Although only Stipe and Sweet performed in the studio on "Tainted Obligation", it is not clear whether other musicians may have sometimes been included in the band. Gray writes that "the line-up of the Community Trolls remains elusive, but Sweet was guitarist and singer". In the book Rolling Stone's Alt-Rock-A-Rama, their line-up is described as an "Athens-based, looseknit ensemble, which included Matthew Sweet, [and which] featured Michael Stipe's vocals on a handful of tracks".

==Aftermath==
Around the time as he was collaborating with Stipe, and while still a member of Oh-OK, Sweet began writing songs for another project, the Buzz of Delight, which consisted of Sweet and former Oh-OK drummer David Pierce. In October 1983, they recorded a six-song EP, Soundcastles, released in the spring of 1984 on DB Records, and performed in New York, Florida and Georgia State to promote it. In the summer and November 1984, the Buzz of Delight recorded more songs, none of which were immediately released. (In 1990, one previously unreleased Buzz of Delight track appeared on the DB Records compilation Squares Blot out the Sun, and, in 2002, three others on To Understand.) Meanwhile, Stipe continued his work with R.E.M., who were getting acclaim and success with their album Murmur. In 1983, it was named album of the year by Rolling Stone and Trouser Press, and by the middle of 1984, it had sold 200,000 copies. In November 1983, R.E.M. began recording their follow-up, Reckoning.

Sweet began distancing himself from other people in the Athens music scene and in 1984 quit Oh-OK; by 1985, the Buzz of Delight had broken up. That year, Sweet got a record deal with CBS Records and moved to New York City. He was accused of being opportunistic and using his Athens connections to get a record deal and leave. Sweet maintains that when he went to CBS, he never claimed to have anything to do with Athens, so that nobody could say he used the town. He says that after months of living in Athens, he realized things weren't as happy there as everyone pretended, and that there was backstabbing going on. In 1993, he said, "Things really turned dark there when R.E.M. got famous, because everyone wanted that fame so bad. Maybe I wanted it too, but I had this musical goal all of my own and wasn't going to go along with the way it was done there." Everybody was telling him that he should be touring and building up a following before doing his record, like R.E.M. had done. However, more than making the record itself and becoming a rock star, Sweet's main motivation was to get money to buy studio gear.
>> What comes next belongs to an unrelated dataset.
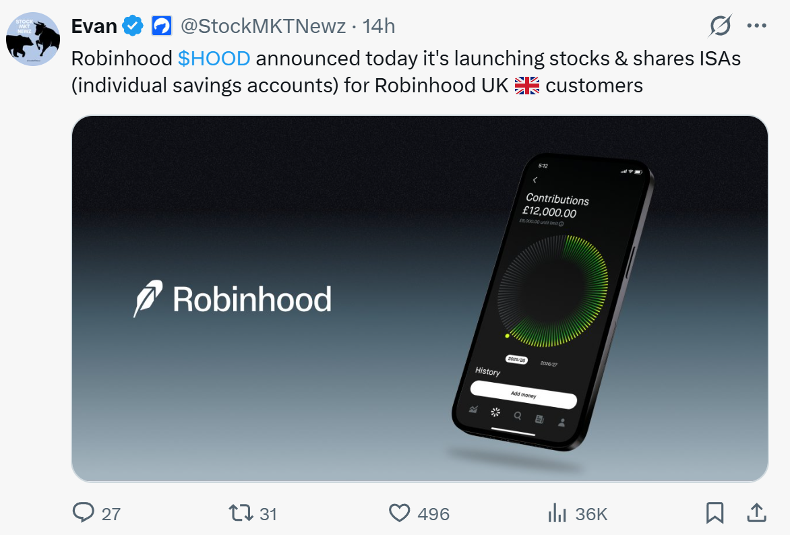Image resolution: width=790 pixels, height=535 pixels.
Task: Open the Robinhood promotional image
Action: click(x=420, y=298)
R.E.M., for their part, held no hard feelings towards Sweet. Peter Buck has said, "The guy wanted to make records. I don't see anything wrong with that." Years later, Sweet recorded with R.E.M.'s Mike Mills on the song "The Ballad of El Goodo", on the Big Star tribute Big Star, Small World. It was originally scheduled to come out in 1998, but its release was delayed until 2006. On March 26, 2011, Sweet and Mills performed the Big Star song "September Gurls" together live at a tribute to Big Star singer Alex Chilton; Stipe also performed at this concert, singing "The Letter", by Chilton's 1960s group, the Box Tops.